* ASSIGNMENT
Where the listing below reaches the line containing "Given: Access sign-in through the avatar icon", start writing out lines exactly, and stop once the line containing "This screenshot has width=960, height=540." has been written.

* DATA SECTION
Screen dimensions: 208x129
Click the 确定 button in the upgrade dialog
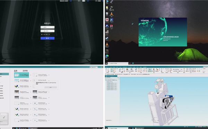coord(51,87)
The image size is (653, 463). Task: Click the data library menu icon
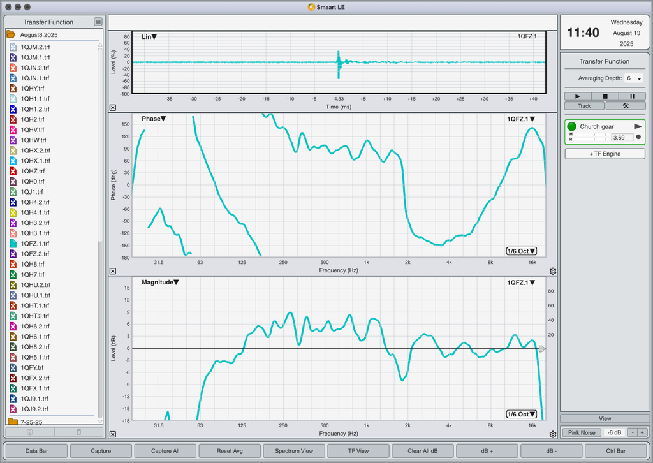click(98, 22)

* * *

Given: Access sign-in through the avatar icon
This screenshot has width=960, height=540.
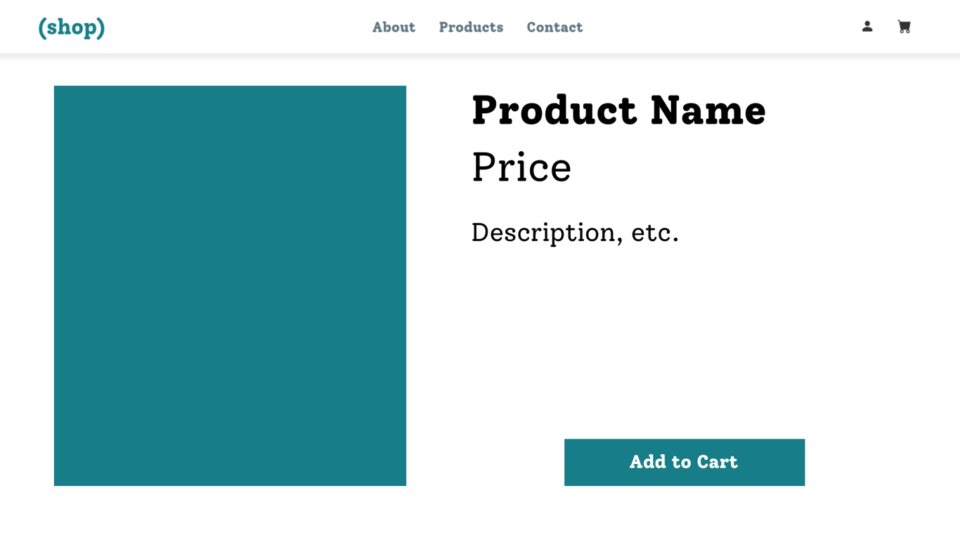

---

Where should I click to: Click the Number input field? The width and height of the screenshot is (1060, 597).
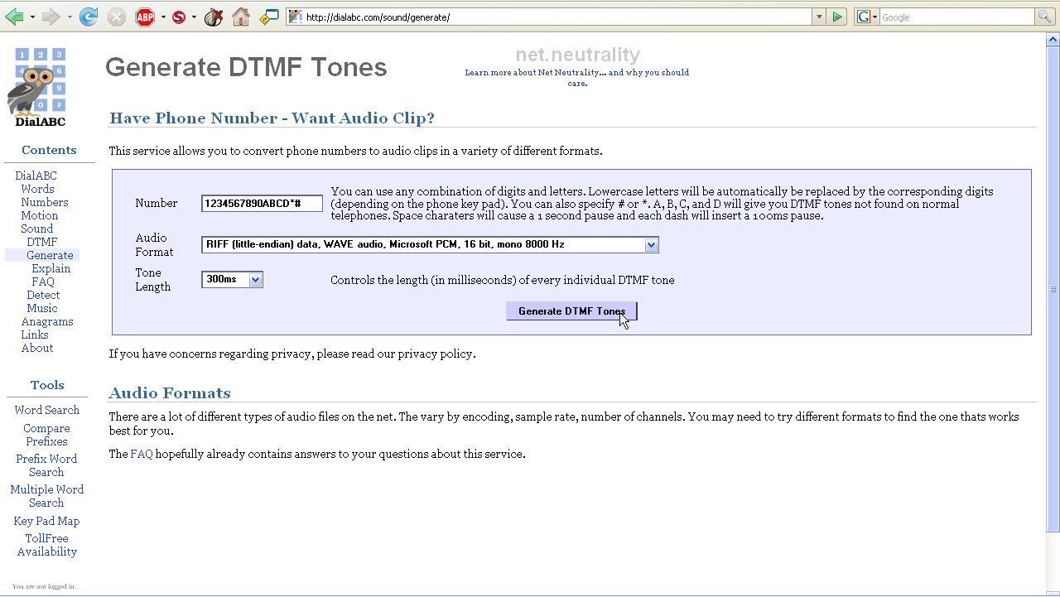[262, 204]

* ANSWER TO THIS PROBLEM
Given: Access sign-in through the avatar icon
This screenshot has width=960, height=540.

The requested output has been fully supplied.